The problem is that the currently proposed Constitutional Marriage Amendment writes God out of the commonly recognized definition of marriage in America. Such an act will have serious long-term negative consequences for American society in that marriage will no longer seek nor be worthy of God’s blessings or protection, and will utterly change the structure of American society. Such a change will have serious financial and social repercussions. We may argue the merits or demerits of the change, or the nature of the change, but structural change itself will be the inevitable result.

If the Marriage Amendment is passed, the primary foundation of Christian churches, which is the Christian family and the marriages that constitute Christian families, will accrue increasing disdain and discrimination in the wider culture. Why? Because the foundational covenant with God that establishes Christian marriage will not be recognized by civil governments. This will result in increasing ignorance of the biblical roots of the marriage covenant, which will be increasingly ridiculed as unnecessary – or worse as contrary to the well-being of civil governments by those who oppose Christianity. This in turn will encourage another form of discrimination – Christian discrimination – in the effort to correct the current discrimination against same sex marriage.

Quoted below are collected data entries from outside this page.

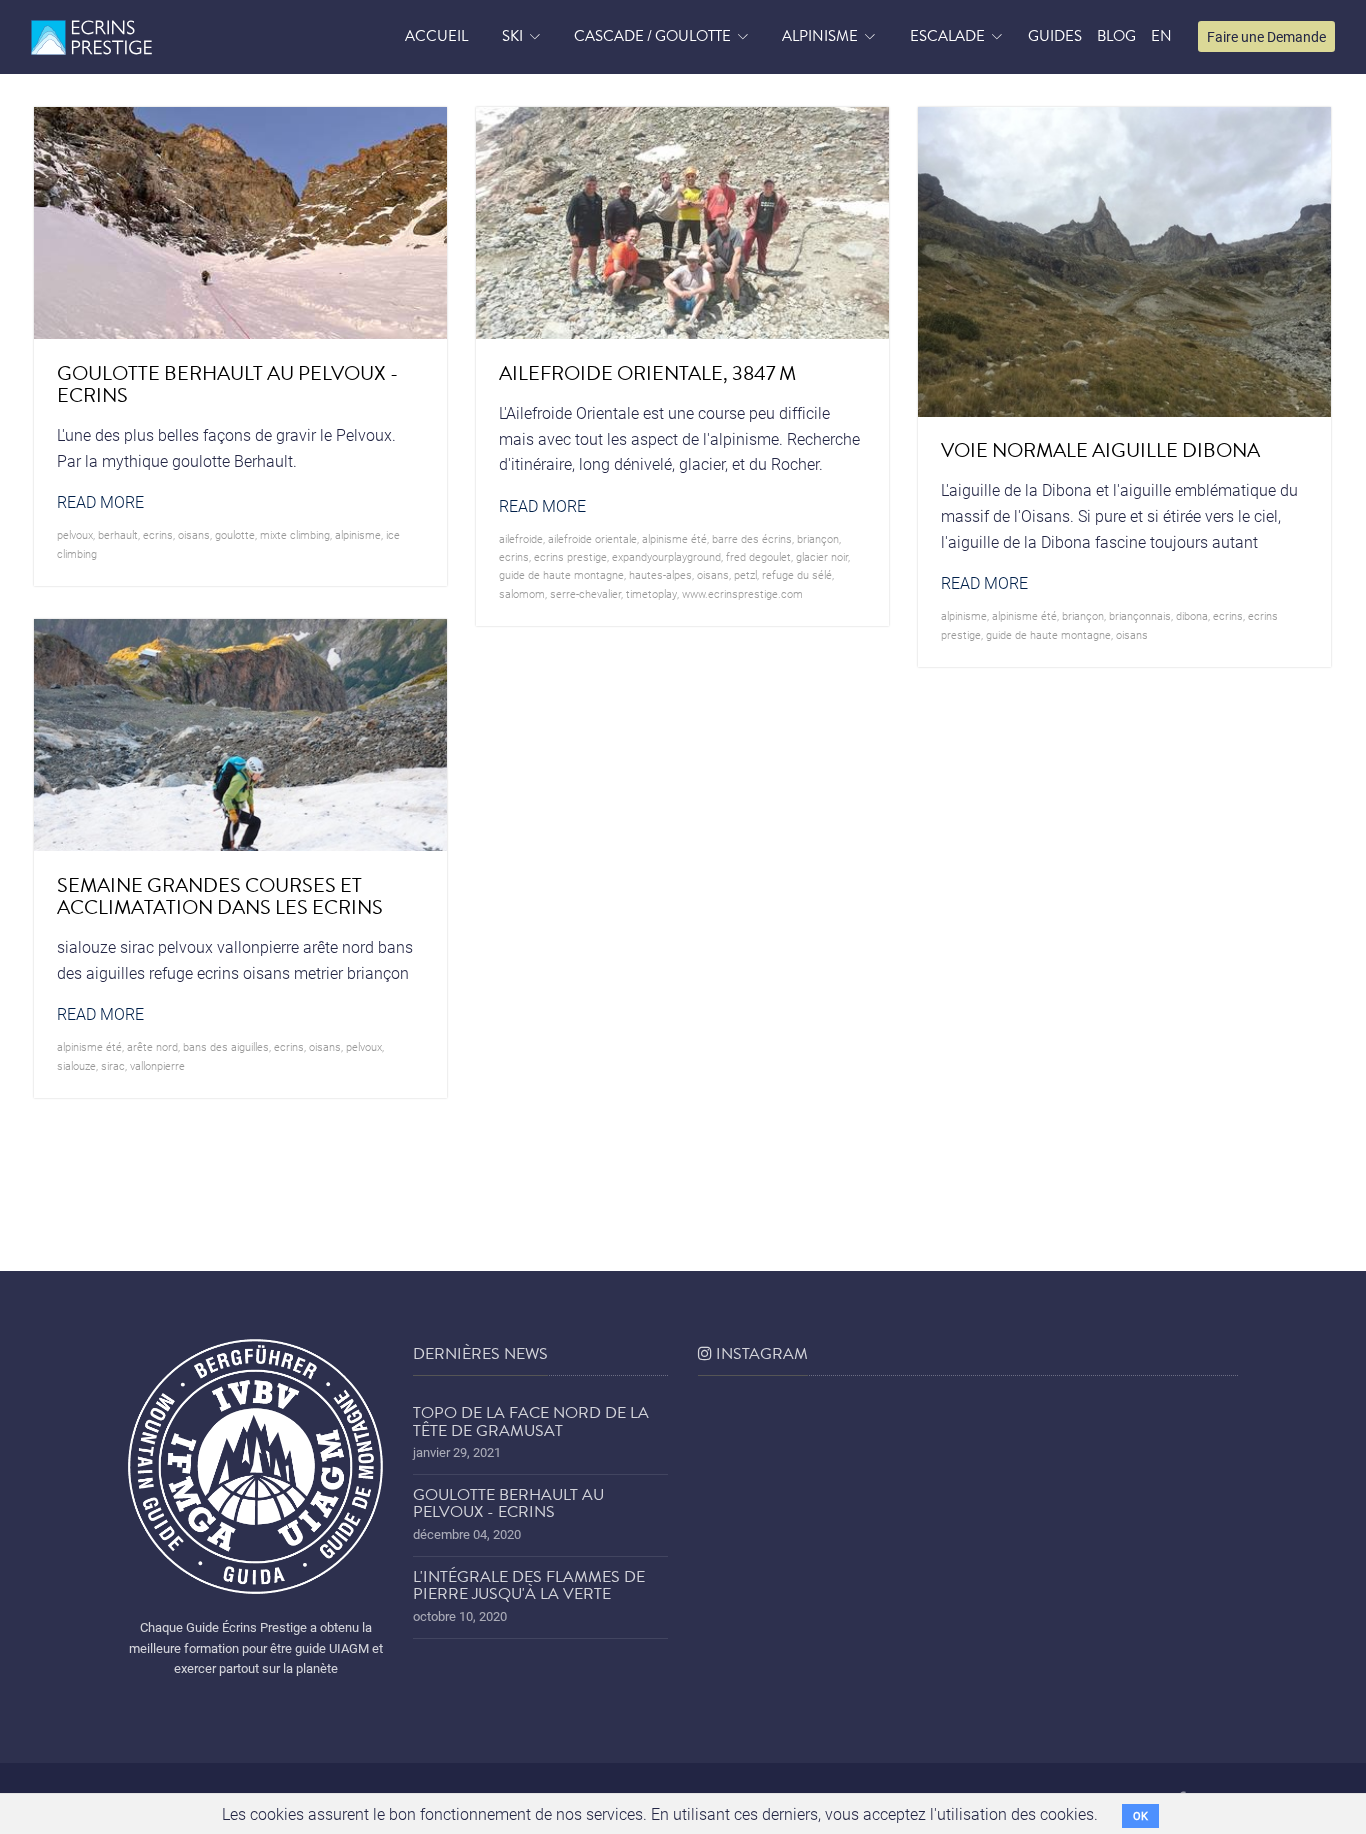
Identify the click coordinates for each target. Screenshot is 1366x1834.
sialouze (76, 1065)
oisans (194, 534)
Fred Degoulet (758, 556)
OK (1140, 1815)
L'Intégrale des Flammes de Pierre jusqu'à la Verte (529, 1586)
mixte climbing (295, 534)
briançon (818, 538)
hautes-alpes (660, 574)
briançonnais (1140, 615)
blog (1116, 36)
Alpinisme (820, 36)
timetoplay (651, 593)
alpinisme (358, 534)
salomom (522, 593)
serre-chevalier (585, 593)
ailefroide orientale (592, 538)
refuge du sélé (797, 574)
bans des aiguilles (226, 1046)
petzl (745, 574)
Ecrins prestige (570, 556)
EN (1161, 36)
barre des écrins (752, 538)
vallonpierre (157, 1065)
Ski (512, 36)
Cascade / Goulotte (652, 36)
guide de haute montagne (561, 574)
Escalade (947, 36)
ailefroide (521, 538)
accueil (436, 36)
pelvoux (75, 534)
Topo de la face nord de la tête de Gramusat (531, 1422)
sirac (113, 1065)
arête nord (152, 1046)
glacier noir (822, 556)
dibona (1192, 615)
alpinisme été (674, 538)
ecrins (158, 534)
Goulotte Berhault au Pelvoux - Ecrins (508, 1504)
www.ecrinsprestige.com (742, 593)
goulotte (235, 534)
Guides (1055, 36)
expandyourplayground (666, 556)
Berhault (118, 534)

This is important because the only biblically legitimate – and the traditional – role of civil government regarding marriage is to recognize the social legitimacy of marriage, not to define or grant it. Marriage is not a right granted by civil government, but is a privilege, with ensuing rights and responsibilities, that is granted by God alone. Why? Because God claims ownership of the issue of marriage – the children produced by the marriage union. The concern is that the authority that legalizes (or defines) marriage has legitimate ownership rights of the children produced. Thus, it is not the church that legalizes marriage, but it is God Himself who defines and legalizes Christian marriage. And it is certainly not the civil government that defines or legalizes marriage.

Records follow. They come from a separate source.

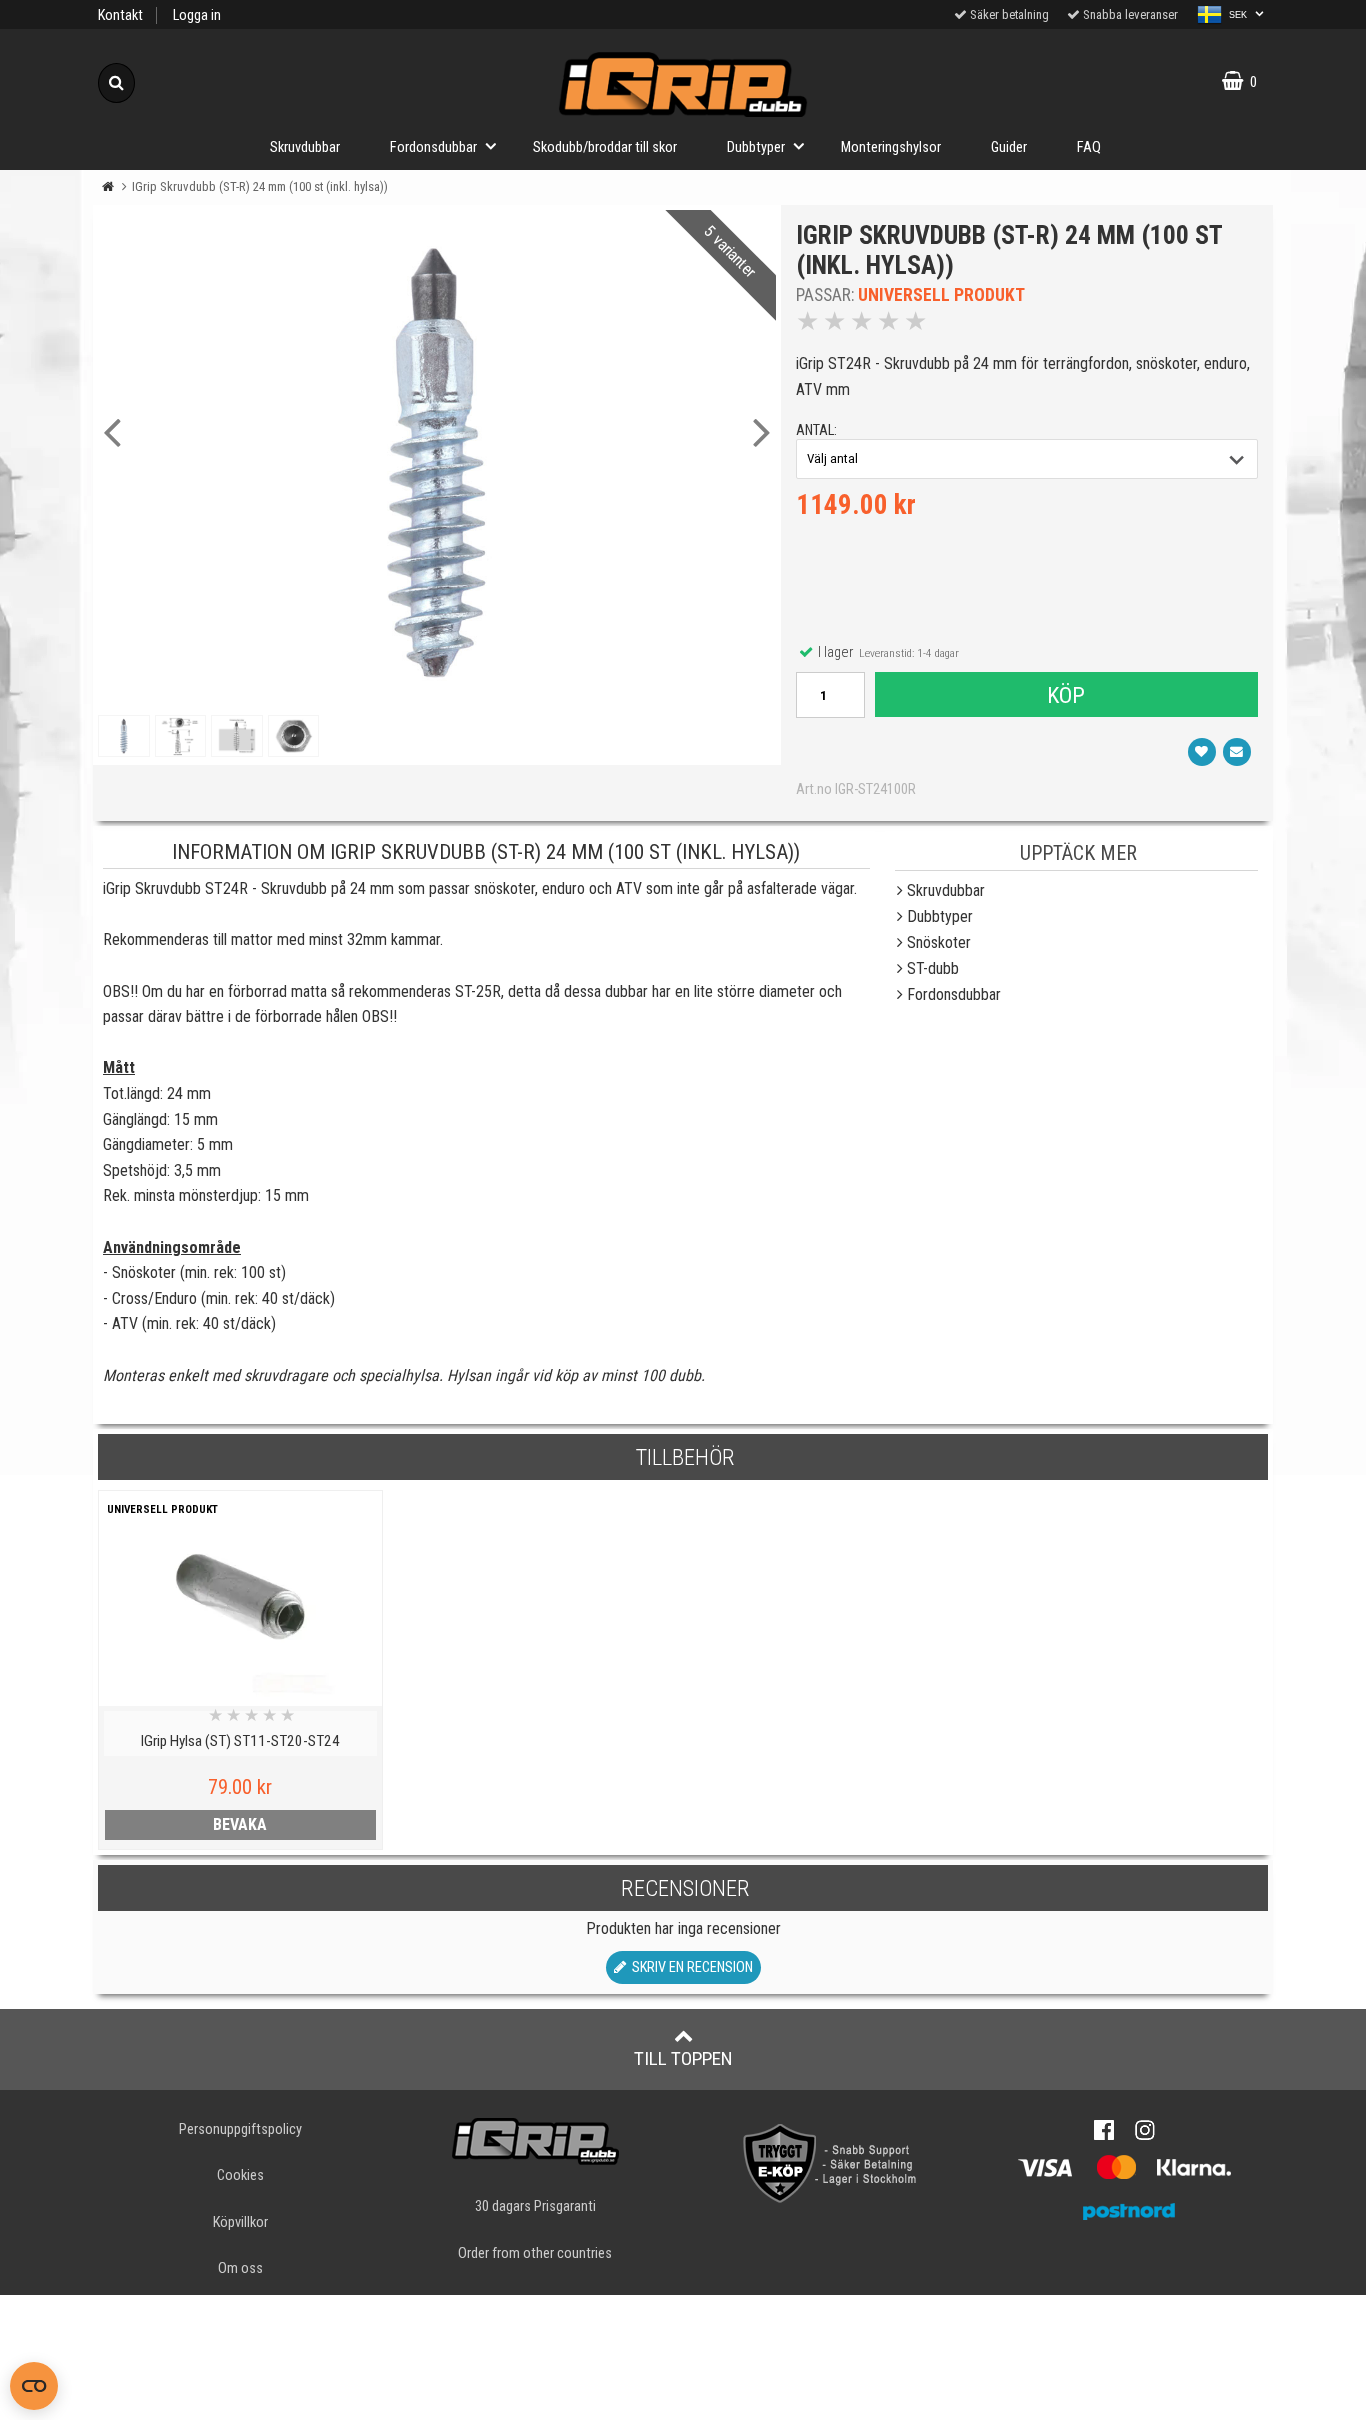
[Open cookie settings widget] (34, 2386)
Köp (1066, 695)
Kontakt (120, 15)
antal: (816, 430)
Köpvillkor (240, 2222)
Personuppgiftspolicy (240, 2129)
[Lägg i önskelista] (1202, 752)
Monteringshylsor (891, 147)
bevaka (240, 1824)
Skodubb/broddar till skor (605, 147)
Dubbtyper (756, 147)
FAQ (1089, 147)
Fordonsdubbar (433, 147)
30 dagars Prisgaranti (535, 2206)
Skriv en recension (689, 1967)
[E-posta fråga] (1237, 752)
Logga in (197, 15)
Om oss (240, 2268)
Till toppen (683, 2058)
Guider (1009, 147)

The role of the civil government is to simply recognize the legality of marriage, and by doing so the civil government recognizes God’s ownership of the issue (children), with all of the rights and duties pertaining thereunto. Thus, it is a very serious thing to write God out of the definition of marriage as recognized by civil governments.

Thus, a better approach to the resolution of unequal civil rights pertaining to marriage would be for the civil government to disestablish all financial benefits pertaining to marriage and to treat all individuals equally with regard to employment and taxation. All civil laws pertaining to financial benefits related to marriage should also be eliminated as a matter of equal treatment of all individuals. This will also harm the institution of marriage in America, but it will not redefine the institution.

Granting legality, rights and/or duties regarding marriage is not the prerogative of the civil government. In fact, all laws regarding marriage by the civil government constitute the encroachment of civil government into the jurisdiction of the churches. The civil government should not be in the business of legitimizing marriage because marriage is traditionally and biblically under the jurisdiction of church (or religion). That is the source of the problem. The state (civil government) continues to usurp the biblically mandated authority and jurisdiction of the church.

The removal of the special financial benefits granted by civil government to married couples will go a long way toward the resolution of the current problem by removing the special financial benefits accorded to married couples by civil governments. Unfortunately, it will also contribute to the continuing degradation of marriage and family in American society because marriage will no longer be financially encouraged across the board.